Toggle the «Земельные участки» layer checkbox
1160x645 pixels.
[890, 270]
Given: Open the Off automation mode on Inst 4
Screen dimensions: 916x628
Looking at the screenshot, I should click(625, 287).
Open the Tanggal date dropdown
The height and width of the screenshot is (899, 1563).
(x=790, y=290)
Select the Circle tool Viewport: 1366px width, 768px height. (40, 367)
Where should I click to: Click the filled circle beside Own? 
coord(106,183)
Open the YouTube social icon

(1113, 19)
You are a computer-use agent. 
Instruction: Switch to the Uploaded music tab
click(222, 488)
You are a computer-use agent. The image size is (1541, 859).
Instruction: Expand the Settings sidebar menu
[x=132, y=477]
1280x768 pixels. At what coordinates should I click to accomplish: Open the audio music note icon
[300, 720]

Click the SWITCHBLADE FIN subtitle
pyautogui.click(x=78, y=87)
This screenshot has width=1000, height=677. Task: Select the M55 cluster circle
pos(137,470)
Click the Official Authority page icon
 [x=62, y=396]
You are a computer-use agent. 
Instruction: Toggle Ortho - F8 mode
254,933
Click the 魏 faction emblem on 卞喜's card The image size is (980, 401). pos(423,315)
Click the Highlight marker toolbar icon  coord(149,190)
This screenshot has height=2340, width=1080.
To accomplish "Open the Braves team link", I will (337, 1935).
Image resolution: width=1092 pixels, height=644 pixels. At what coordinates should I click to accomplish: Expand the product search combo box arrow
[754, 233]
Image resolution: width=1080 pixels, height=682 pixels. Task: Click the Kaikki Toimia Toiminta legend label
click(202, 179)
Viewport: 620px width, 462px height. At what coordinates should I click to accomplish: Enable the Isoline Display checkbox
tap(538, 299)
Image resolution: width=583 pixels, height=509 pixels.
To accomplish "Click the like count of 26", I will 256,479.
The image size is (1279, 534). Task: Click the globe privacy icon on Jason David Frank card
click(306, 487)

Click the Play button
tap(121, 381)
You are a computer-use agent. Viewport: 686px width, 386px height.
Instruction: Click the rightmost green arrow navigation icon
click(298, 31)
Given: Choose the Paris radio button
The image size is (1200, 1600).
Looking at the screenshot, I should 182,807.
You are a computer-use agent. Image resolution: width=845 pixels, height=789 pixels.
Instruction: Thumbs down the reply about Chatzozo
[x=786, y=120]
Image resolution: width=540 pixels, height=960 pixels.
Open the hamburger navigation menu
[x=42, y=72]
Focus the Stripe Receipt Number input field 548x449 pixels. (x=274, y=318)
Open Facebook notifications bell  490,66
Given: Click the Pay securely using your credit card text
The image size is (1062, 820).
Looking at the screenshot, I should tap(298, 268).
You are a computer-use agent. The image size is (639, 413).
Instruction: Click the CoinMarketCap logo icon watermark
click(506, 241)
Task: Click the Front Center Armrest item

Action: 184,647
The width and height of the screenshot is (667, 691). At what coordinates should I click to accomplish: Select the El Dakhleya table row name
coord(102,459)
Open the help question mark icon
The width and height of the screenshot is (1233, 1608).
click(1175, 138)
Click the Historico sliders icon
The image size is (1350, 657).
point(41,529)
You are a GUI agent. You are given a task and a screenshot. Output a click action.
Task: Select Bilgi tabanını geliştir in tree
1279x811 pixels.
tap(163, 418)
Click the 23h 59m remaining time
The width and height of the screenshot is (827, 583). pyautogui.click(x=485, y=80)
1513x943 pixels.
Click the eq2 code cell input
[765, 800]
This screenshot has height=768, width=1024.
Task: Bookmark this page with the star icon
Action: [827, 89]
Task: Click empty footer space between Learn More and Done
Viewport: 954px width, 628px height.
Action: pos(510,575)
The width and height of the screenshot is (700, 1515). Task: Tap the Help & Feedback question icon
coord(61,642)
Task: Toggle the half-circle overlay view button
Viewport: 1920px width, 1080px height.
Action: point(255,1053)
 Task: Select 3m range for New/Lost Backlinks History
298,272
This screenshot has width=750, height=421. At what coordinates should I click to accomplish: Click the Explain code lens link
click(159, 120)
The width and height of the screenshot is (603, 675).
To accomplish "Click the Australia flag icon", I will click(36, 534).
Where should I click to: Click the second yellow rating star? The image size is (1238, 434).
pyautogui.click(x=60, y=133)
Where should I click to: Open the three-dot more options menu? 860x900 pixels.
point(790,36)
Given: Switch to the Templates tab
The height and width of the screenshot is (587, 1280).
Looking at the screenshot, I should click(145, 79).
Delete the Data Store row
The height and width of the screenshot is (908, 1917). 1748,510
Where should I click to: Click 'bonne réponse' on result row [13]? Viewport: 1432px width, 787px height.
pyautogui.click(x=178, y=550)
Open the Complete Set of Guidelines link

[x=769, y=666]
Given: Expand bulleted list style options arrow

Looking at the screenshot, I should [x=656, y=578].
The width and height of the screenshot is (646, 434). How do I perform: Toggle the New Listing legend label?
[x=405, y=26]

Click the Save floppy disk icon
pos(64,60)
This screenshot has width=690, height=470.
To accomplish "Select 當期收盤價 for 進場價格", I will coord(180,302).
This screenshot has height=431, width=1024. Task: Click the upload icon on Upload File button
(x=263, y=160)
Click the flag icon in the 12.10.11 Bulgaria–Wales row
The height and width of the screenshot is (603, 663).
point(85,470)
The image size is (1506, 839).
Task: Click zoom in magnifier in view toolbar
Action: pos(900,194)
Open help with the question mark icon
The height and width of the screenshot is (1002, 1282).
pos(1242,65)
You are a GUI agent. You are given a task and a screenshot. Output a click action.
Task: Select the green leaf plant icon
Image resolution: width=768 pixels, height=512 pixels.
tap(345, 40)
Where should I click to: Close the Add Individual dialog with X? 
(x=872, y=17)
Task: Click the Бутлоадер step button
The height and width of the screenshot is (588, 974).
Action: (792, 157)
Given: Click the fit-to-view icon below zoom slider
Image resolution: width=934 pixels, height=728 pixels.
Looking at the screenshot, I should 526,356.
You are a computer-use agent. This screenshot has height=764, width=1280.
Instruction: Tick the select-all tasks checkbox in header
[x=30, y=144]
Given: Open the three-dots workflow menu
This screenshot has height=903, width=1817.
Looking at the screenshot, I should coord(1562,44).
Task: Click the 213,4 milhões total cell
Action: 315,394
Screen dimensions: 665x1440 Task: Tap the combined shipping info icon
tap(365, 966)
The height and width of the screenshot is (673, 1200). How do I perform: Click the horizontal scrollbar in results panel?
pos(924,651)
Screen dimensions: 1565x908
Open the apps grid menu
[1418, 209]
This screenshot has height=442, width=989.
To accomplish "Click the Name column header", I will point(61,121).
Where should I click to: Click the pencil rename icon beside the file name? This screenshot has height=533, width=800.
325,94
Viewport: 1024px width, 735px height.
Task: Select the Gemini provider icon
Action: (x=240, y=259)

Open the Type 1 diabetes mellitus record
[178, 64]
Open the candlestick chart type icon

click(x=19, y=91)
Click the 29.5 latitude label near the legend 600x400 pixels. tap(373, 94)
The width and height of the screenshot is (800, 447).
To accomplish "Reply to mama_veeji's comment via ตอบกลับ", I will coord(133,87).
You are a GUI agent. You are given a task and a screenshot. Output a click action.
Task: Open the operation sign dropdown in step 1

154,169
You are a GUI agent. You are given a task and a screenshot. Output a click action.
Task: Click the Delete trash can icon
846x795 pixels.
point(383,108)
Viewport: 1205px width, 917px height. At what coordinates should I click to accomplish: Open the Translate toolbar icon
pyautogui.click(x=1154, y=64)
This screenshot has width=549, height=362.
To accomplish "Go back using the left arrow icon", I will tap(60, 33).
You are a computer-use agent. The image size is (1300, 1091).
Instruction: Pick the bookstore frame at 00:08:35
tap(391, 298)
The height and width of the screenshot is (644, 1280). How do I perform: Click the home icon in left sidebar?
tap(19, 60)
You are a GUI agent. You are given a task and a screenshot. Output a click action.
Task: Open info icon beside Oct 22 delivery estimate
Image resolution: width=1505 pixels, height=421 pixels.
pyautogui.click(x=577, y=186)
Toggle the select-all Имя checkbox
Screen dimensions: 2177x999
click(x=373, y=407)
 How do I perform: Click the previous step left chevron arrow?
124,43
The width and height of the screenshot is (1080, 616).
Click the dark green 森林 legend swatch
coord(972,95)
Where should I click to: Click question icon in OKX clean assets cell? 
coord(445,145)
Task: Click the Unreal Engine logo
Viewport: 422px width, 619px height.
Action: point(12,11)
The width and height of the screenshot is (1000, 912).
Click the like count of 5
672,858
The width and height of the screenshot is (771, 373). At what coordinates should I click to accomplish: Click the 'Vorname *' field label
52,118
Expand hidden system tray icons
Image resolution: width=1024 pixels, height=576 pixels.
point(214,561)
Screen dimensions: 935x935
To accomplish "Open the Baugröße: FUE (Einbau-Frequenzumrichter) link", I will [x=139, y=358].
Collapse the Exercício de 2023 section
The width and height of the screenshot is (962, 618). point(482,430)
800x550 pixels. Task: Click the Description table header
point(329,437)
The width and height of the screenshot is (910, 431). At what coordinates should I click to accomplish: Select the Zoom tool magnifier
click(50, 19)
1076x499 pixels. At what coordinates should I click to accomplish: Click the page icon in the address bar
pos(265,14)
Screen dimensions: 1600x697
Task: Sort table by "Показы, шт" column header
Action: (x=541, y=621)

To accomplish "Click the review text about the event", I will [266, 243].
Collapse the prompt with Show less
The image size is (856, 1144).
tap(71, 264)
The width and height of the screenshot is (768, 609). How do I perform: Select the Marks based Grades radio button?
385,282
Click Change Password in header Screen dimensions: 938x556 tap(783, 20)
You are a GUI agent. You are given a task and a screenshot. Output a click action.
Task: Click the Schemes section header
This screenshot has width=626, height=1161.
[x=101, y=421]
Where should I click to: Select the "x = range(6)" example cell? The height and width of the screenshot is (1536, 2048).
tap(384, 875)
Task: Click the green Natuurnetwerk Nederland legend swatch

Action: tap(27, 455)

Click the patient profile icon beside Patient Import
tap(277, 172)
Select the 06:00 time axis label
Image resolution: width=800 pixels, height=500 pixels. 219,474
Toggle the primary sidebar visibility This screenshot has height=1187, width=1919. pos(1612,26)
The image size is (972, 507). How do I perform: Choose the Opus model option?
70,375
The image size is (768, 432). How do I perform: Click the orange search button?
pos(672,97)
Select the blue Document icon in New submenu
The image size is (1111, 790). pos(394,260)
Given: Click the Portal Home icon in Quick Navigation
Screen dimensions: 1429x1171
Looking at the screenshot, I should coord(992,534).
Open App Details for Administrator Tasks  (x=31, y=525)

⁂

PROBLEM DESCRIPTION =
List the lines of the records where "using" occurs.

WRITTEN ANSWER =
Given: Click the Pay securely using your credit card text
To accomplish "Go back using the left arrow icon", I will tap(60, 33).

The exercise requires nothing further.